## Activity
Please transcribe, exactly and only, the lines of the records below from the one holding "This screenshot has height=509, width=960." to the very end.

## Material to process
+===+
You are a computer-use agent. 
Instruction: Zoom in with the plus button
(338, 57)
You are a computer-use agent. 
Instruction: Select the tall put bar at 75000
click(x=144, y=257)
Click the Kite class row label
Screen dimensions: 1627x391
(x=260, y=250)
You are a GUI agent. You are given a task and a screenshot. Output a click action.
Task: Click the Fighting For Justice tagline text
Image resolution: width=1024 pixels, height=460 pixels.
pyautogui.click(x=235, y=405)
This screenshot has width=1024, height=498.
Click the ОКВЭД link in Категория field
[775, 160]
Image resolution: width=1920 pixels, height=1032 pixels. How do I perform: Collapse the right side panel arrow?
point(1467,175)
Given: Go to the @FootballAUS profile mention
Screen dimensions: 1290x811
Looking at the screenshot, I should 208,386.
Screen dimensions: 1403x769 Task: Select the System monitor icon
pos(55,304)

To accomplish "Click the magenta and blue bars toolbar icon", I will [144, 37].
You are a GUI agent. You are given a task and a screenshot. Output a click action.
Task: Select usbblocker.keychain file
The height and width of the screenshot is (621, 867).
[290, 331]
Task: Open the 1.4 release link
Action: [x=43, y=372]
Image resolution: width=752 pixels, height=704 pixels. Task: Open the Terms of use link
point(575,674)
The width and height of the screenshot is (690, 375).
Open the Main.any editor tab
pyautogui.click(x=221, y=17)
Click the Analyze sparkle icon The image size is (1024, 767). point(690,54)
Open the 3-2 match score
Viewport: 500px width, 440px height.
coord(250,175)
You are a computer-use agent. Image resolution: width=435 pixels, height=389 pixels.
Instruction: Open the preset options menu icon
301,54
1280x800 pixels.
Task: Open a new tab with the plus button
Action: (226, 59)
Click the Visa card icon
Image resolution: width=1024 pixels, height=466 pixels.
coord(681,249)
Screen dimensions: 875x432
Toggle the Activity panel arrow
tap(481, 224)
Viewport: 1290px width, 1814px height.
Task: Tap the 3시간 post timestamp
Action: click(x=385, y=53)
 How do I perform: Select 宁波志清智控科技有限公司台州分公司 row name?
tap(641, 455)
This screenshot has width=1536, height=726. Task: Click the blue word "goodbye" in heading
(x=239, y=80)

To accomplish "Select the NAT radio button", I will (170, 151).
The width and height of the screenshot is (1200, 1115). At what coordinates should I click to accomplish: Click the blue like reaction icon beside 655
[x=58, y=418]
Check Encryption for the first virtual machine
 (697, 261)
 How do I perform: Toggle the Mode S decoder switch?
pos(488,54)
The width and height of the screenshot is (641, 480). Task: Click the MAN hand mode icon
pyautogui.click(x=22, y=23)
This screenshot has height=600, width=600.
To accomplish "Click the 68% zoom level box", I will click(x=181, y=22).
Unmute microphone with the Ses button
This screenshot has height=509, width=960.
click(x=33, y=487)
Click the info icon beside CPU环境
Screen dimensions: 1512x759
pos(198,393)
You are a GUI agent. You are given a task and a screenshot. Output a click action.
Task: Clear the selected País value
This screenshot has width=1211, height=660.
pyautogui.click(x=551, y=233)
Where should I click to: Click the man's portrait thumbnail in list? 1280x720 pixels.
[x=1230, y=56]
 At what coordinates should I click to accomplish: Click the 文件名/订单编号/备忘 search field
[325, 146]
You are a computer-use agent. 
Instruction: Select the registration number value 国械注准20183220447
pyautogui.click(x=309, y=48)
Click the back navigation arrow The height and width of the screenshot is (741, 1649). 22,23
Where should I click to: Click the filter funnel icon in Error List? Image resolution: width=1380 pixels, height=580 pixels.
+===+
## Your response
This screenshot has height=509, width=960.
click(x=33, y=487)
Click the info icon beside CPU环境
Screen dimensions: 1512x759
pos(198,393)
You are a GUI agent. You are given a task and a screenshot. Output a click action.
Task: Clear the selected País value
This screenshot has width=1211, height=660.
pyautogui.click(x=551, y=233)
Where should I click to: Click the man's portrait thumbnail in list? 1280x720 pixels.
[x=1230, y=56]
 At what coordinates should I click to accomplish: Click the 文件名/订单编号/备忘 search field
[325, 146]
You are a computer-use agent. 
Instruction: Select the registration number value 国械注准20183220447
pyautogui.click(x=309, y=48)
Click the back navigation arrow The height and width of the screenshot is (741, 1649). 22,23
Where should I click to: Click the filter funnel icon in Error List? Image resolution: width=1380 pixels, height=580 pixels.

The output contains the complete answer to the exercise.